● WHAT THIS TASK INVOLVES
Write out the listing beneath this instruction in its entirety, exactly as it reads.

● AVAILABLE RECORDS

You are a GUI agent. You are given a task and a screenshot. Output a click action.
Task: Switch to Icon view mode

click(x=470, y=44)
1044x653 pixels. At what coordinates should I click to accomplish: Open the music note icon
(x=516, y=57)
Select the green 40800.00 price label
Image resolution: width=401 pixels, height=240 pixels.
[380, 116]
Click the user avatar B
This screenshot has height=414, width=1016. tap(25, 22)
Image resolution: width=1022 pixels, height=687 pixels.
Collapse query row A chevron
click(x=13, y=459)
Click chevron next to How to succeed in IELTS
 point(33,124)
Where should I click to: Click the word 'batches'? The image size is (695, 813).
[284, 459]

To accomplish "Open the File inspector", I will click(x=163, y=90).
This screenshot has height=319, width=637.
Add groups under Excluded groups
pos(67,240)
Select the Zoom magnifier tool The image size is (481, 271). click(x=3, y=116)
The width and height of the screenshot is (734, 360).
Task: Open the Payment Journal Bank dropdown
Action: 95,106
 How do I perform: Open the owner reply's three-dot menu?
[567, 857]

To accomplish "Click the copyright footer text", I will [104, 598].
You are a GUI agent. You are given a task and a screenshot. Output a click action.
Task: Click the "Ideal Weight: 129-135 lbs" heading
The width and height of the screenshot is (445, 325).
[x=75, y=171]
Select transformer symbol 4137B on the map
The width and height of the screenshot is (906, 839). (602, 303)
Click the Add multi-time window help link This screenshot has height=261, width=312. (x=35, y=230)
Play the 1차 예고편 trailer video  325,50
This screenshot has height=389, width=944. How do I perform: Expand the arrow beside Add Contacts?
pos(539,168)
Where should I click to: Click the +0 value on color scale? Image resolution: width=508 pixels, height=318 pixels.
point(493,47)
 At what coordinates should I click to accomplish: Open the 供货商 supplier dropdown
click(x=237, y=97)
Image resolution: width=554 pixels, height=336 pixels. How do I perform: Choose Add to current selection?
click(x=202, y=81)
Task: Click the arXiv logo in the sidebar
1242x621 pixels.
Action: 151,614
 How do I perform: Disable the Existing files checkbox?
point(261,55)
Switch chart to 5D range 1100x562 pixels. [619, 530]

● RESPONSE TO THE EXERCISE
You are a GUI agent. You are given a task and a screenshot. Output a click action.
Task: Switch to Icon view mode

click(x=470, y=44)
1044x653 pixels. At what coordinates should I click to accomplish: Open the music note icon
(x=516, y=57)
Select the green 40800.00 price label
Image resolution: width=401 pixels, height=240 pixels.
[380, 116]
Click the user avatar B
This screenshot has height=414, width=1016. tap(25, 22)
Image resolution: width=1022 pixels, height=687 pixels.
Collapse query row A chevron
click(x=13, y=459)
Click chevron next to How to succeed in IELTS
 point(33,124)
Where should I click to: Click the word 'batches'? The image size is (695, 813).
[284, 459]

To accomplish "Open the File inspector", I will click(x=163, y=90).
This screenshot has height=319, width=637.
Add groups under Excluded groups
pos(67,240)
Select the Zoom magnifier tool The image size is (481, 271). click(x=3, y=116)
The width and height of the screenshot is (734, 360).
Task: Open the Payment Journal Bank dropdown
Action: 95,106
 How do I perform: Open the owner reply's three-dot menu?
[567, 857]

To accomplish "Click the copyright footer text", I will [104, 598].
You are a GUI agent. You are given a task and a screenshot. Output a click action.
Task: Click the "Ideal Weight: 129-135 lbs" heading
The width and height of the screenshot is (445, 325).
[x=75, y=171]
Select transformer symbol 4137B on the map
The width and height of the screenshot is (906, 839). (602, 303)
Click the Add multi-time window help link This screenshot has height=261, width=312. (x=35, y=230)
Play the 1차 예고편 trailer video  325,50
This screenshot has height=389, width=944. How do I perform: Expand the arrow beside Add Contacts?
pos(539,168)
Where should I click to: Click the +0 value on color scale? Image resolution: width=508 pixels, height=318 pixels.
point(493,47)
 At what coordinates should I click to accomplish: Open the 供货商 supplier dropdown
click(x=237, y=97)
Image resolution: width=554 pixels, height=336 pixels. How do I perform: Choose Add to current selection?
click(x=202, y=81)
Task: Click the arXiv logo in the sidebar
1242x621 pixels.
Action: 151,614
 How do I perform: Disable the Existing files checkbox?
point(261,55)
Switch chart to 5D range 1100x562 pixels. [619, 530]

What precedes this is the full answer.